Today's decision comes as no surprise, and frankly it was the right one. The federal opposition Liberals don't decide what elected provincial governments do, within their own jurisdictions. Had the federal Liberals decided to oppose, I'd question the federalism framework, clearly overstepping their bounds. At the heart of the issue, is the question of respecting the provincial desire, really apart from a debate on the merits of harmonization. People are free to interject their own agendas onto this decision, and that is where the "problematic" component lies. But, really that perspective is a political consideration, separate from the respective jurisdictional considerations. It's hard to fault the Liberal decision on a philosophical level, unless of course you endorse the incoherent message that Ottawa is right to thwart legally available requests from the provinces.

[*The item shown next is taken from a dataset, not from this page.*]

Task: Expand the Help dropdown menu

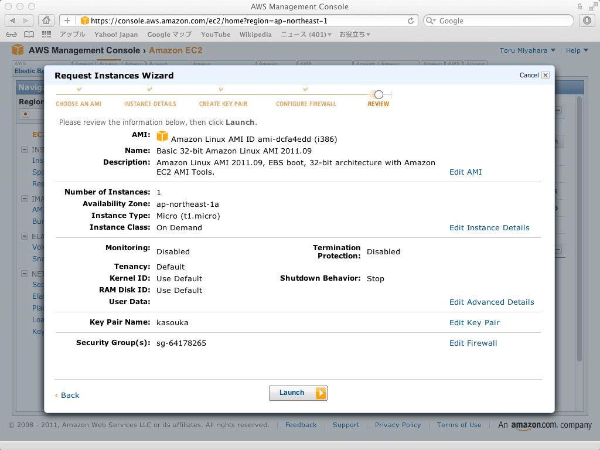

Voters have remedies available to express their outrage over the HST, and that anger should be directed towards those that brought forward the legislation. I'm not sure I buy the "guilt by association" wishful thinking, that places blame on secondary, after the fact, sources, who really are respecting the provincial will. There is a risk to the federal Liberals, but to date this is nothing more than speculation. I note that while the Ontario Liberals have stumbled in the polls, the NDP haven't advanced at all, voters have moved elsewhere. I notice the B.C Liberals falling flat, mostly because they hid this policy during the last election. I notice no corresponding UPTICK in federal NDP support for both Ontario and British Columbia. This fact suggests a separation, that this clearly provincial matter isn't spilling over to the federal scene. I know, I know, you just wait now, but really it's all speculation, so talk of "damage" is just that.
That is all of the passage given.